Il dit d'ailleurs un peu plus haut dans le texte que : "Valentine n'était pas femme à se laisser impressionner", ce qui est amusant concernant une enfant de neuf ans.

2) Le but est exprimé par une proposition subordonnée conjonctive finale : "de façon qu'il n'y eût plus jamais de place pour un autre homme dans sa vie". Il est aussi exprimé par un infinitif complément circonstanciel de but : "pour la subjuguer".
Cela montre le caractère exclusif du narrateur, qui veut éliminer tout homme de la vie de Valentine. Sa position est conquérante et il se croit d'avance vainqueur.

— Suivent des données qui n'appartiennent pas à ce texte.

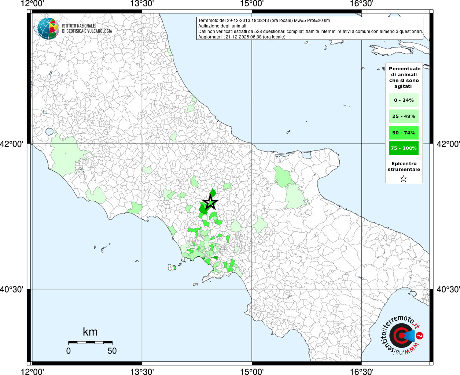Click Ischia island west of Naples

(x=172, y=267)
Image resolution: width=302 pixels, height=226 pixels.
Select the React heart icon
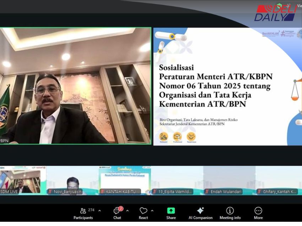[x=143, y=210]
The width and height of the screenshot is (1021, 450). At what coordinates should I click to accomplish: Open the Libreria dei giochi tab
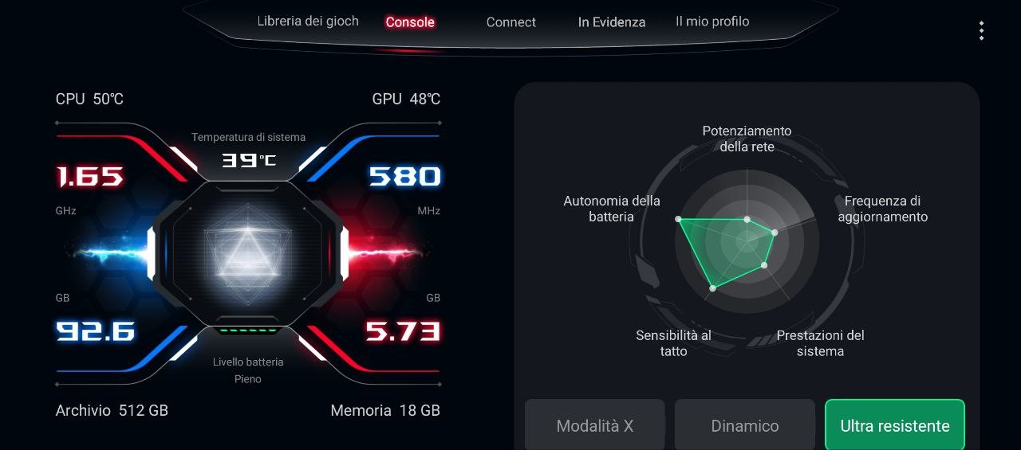308,22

Il est trop sûr de lui.
Il voudrait instaurer une relation dominant-dominée mais il va vite déchanter.

3) "Je peux dire" est un présent d'énonciation qui transcrit la pensée de l'auteur adulte au moment où il rédige ce texte autobiographique.

 

II - VOCABULAIRE

1) "Décontenancé" comporte un radical, "contenance", et un préfixe privatif, "dé-".
Le sens de l'adjectif est donc : celui qui a perdu contenance, perplexe, désemparé.

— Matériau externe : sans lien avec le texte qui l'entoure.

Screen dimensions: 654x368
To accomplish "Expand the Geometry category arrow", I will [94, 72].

2) "Ayant épuisé mes munitions" montre que Romain Gary a utilisé toutes ses ressources (séduction, larmes, silence...) pour susciter l'attention de Valentine, qui reste indifférente.
Appartenant au champ lexical de la guerre, cette expression montre l'attitude offensive de Romain à l'égard de la fillette, comme dans un combat.
Il s'agit d'une métaphore.

3) "Comme en passant" évoque l'indifférence de Valentine, qui semble ne porter aucun intérêt véritable à Romain ni à l'information qu'elle va lui donner.
Elle fait comme si "ce n'était pas son problème", jouant les coquettes et excitant sa jalousie.

 

III - COMPREHENSION

1) L'emploi du mot "martyre" se justifie par l'énumération des supplices que Romain va endurer :

"Il va manger plusieurs poignées de vers de terre, des papillons, des cerises avec les noyaux, une souris, un soulier en caoutchouc".

Tel un chevalier de l'amour courtois, Romain s'impose des épreuves pour prouver sa flamme à sa belle.

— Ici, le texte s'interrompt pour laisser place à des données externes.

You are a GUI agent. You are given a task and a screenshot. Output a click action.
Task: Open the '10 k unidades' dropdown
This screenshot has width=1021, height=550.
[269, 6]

2) Le narrateur n'est pas vraiment ridicule. Il est amoureux et cela le mène à des comportements peu raisonnables.
Il est aliéné par ce premier amour dans lequel il s'oublie et perd un peu de sa personnalité.
Tout cela est sans doute la conséquence de son impatience et de son manque d'expérience :

"la séduire immédiatement, la subjuguer, tout devenait feu et flamme autour de moi, mes larmes, bien plus jeune que Casanova, prouesse amoureuse".

3) Le narrateur évoque cette scène sur un ton satirique.
Il se moque un peu de lui-même et des débutants en amour, décrivant les excès auxquels peut mener une passion naissante.
Il ironise sur l'aveuglement et les actions déraisonnables que peut engendrer l'amour, ou ce qu'il croyait être l'Amour éternel, alors qu'il "lutte" contre une jeune coquette.

"immédiatement et pour toujours, je fis comme ma mère me l'avait dit, négligemment, pas femme à se laisser impressionner, la cruelle, capitulant sans conditions, martyre, prouesse amoureuse".

Tout le récit est teinté d'une tendresse nostalgique à l'évocation de ces moments pleins de candeur.